Good thing I didn't gush, huh? Looking at a hot day, possibly 91 degrees, which means indoor art day, probably interrupted by needed catch up sleep. I feel like getting lost in handwork today. Yesterday I made three canvases of interesting abstract patterns and textures that I want to print on fabric and play with for a background for the beaded skull. Finding the correct background for this puppy is tough -- the detail and intense colors are tough to complement. Am thinking that I need to piece a background from computer generated fabric cut with some solids, then paint it with copper and gold, then bead it and add some sculptural elements. Kind of like a graffiti covered concrete wall, something ugly made to sparkle a bit, dull, but not.
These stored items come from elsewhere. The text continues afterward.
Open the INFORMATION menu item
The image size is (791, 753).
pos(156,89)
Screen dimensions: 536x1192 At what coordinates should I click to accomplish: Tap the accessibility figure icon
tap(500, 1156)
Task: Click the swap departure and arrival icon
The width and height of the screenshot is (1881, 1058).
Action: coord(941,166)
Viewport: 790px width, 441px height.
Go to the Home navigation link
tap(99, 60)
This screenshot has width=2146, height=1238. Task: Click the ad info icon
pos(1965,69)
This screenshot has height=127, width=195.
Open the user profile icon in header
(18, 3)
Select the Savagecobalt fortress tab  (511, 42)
Taking an artistic plunge and devoting effort, time, and materials to an idea that might not pan out, that might be a waste of precious efforts, is tough. Knowing it might not work creates a form of anxiety that is challenging, but also motivating. Can I make it work? Can I solve this visual puzzle? Can I follow the muse through the labyrinth of material choices until the end of the road appears? Will I get stuck again? Will the art "work" or look ridiculous? This is the part of the process that most people don't see when seeing your art. The tightrope. The tension to make an idea come to fruition with confidence and persistence. The work of art. Making art is fun and enjoyable, but at some point it does become work -- in a good sense of the word -- the mental challenge and internal dialogue is what it is all about.
What will you make today?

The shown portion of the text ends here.